The freedom to chart its own course could lead to an end to irritating cookie popups and consent requests online, said the culture secretary, Oliver Dowden, as he called for rules based on “common sense, not box-ticking”.
But any changes will be constrained by the need to offer a new regime that the EU deems adequate, otherwise data transfers between the UK and EU could be frozen.
A new information commissioner will be put in charge of overseeing the transformation. John Edwards, currently the privacy commissioner of New Zealand, has been named as the government’s preferred candidate to replace Elizabeth Denham, whose term in office will end on 31 October after a three-month extension.
Dowden said: “Now that we have left the EU I’m determined to seize the opportunity by developing a world-leading data policy that will deliver a Brexit dividend for individuals and businesses across the UK.

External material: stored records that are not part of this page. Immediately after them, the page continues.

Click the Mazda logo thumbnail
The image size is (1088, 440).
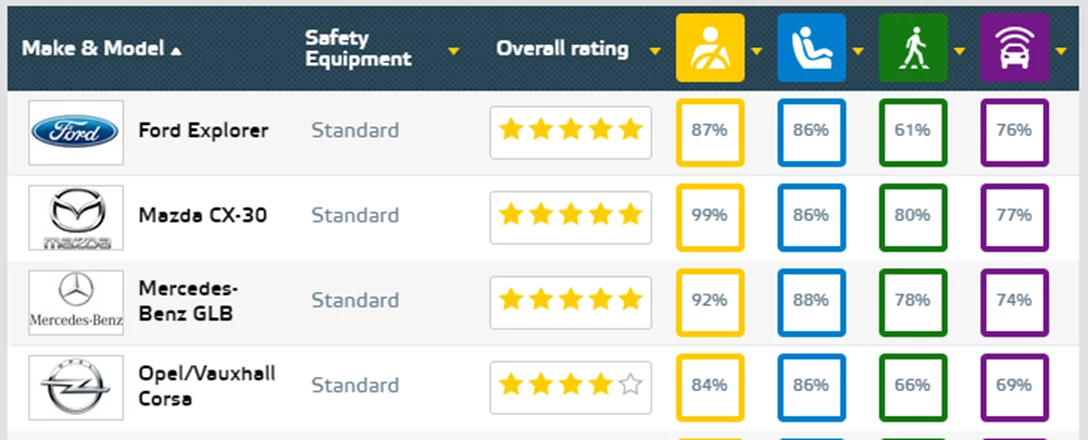coord(76,216)
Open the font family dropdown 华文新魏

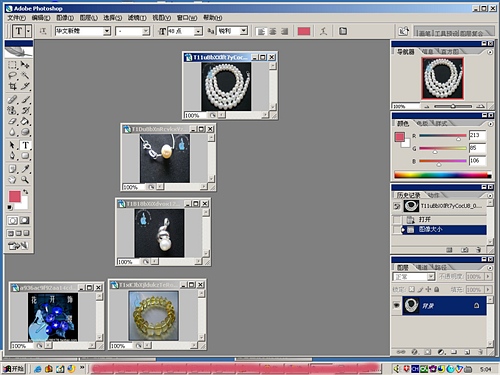click(83, 31)
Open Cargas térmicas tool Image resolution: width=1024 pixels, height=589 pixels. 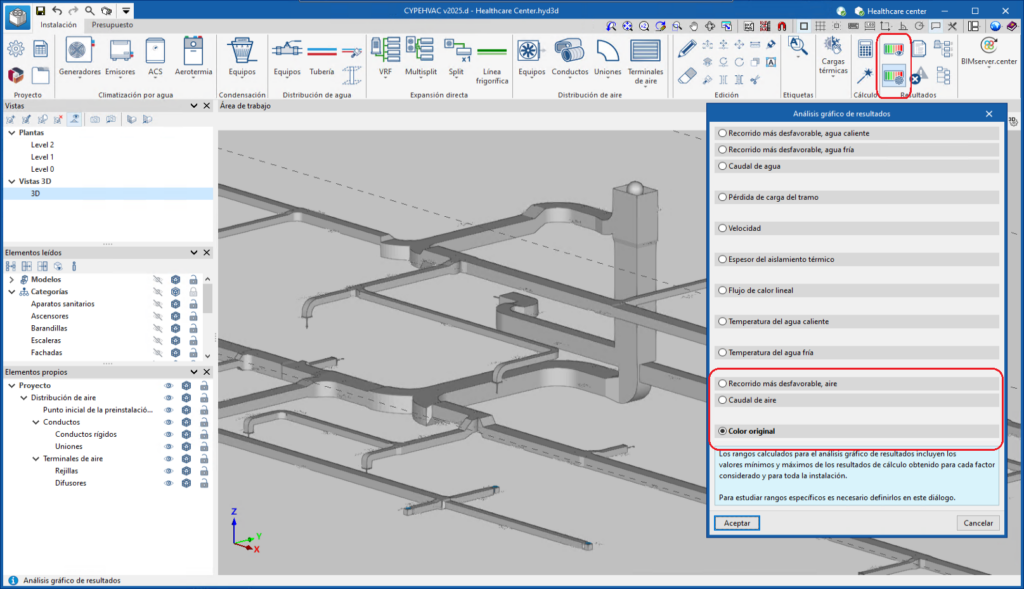833,52
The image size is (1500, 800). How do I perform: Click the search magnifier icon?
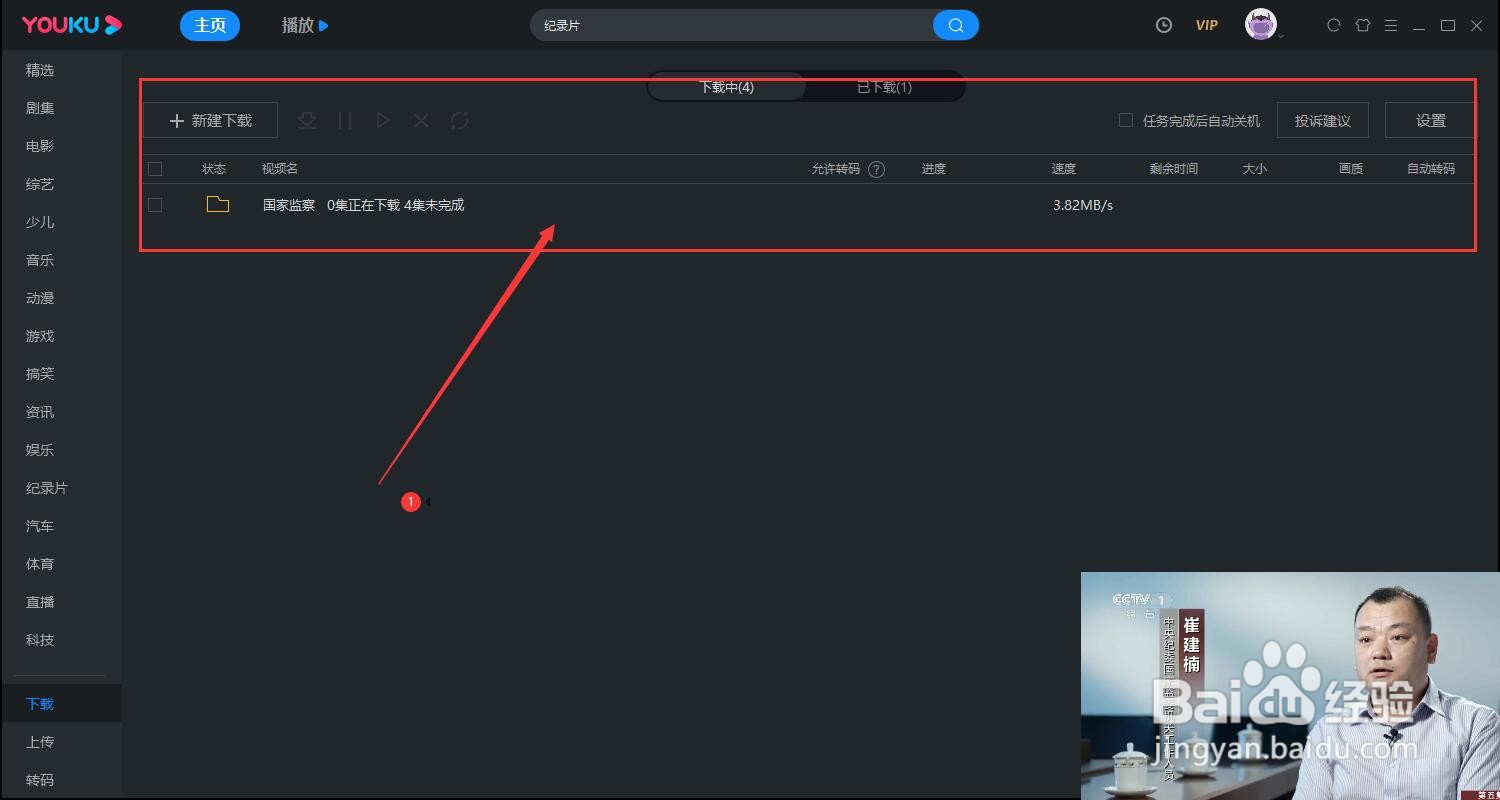click(954, 24)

“It means reforming our own data laws so that they’re based on common sense, not box-ticking. And it means having the leadership in place at the Information Commissioner’s Office to pursue a new era of data-driven growth and innovation. John Edwards’ vast experience makes him the ideal candidate to ensure data is used responsibly to achieve those goals.”
The GDPR data protection rules introduced by the EU in May 2018 are part of UK law even after Brexit, under the Data Protection Act.
The regulation imposes strict restrictions on what data controllers can do with individuals’ personal data. It has been criticised by many for its over-reliance on consent-based permissions, which some argue has led to a boom in box-ticking but little meaningful protection of citizens.
The government hopes to prioritise “innovative and responsible uses of data”, a spokesperson said, so that it can “boost growth, especially for startups and small firms, speed up scientific discoveries and improve public services.”
Any future data regulation will also be aimed at convincing other nations that the UK’s data protection is adequate by their own standards, to allow for free and easy transfer of information across international borders. The government announced six target nations for such adequacy agreements, including the US, South Korea and Australia.
Eduardo Ustaran, a co-head of the global privacy and cybersecurity practice at the law firm Hogan Lovells, said Edwards’ appointment boded well for the government’s plans.
“The UK is starting to show that there is room for diversion from EU data protection law whilst still retaining the GDPR as a framework. What this means in practice is that the way in which international data flows are approached is not identical to the way the same data flows are treated in the EU, but this doesn’t necessarily mean that the protection is going away,” Ustaran said.
“What the UK government is testing is our ability to recognise that the protection of personal data around the world comes in different shapes and forms, but can still be effective. The appointment of John Edwards as the next information commissioner is a vote for no-nonsense and pragmatism for the future of data protection regulation.”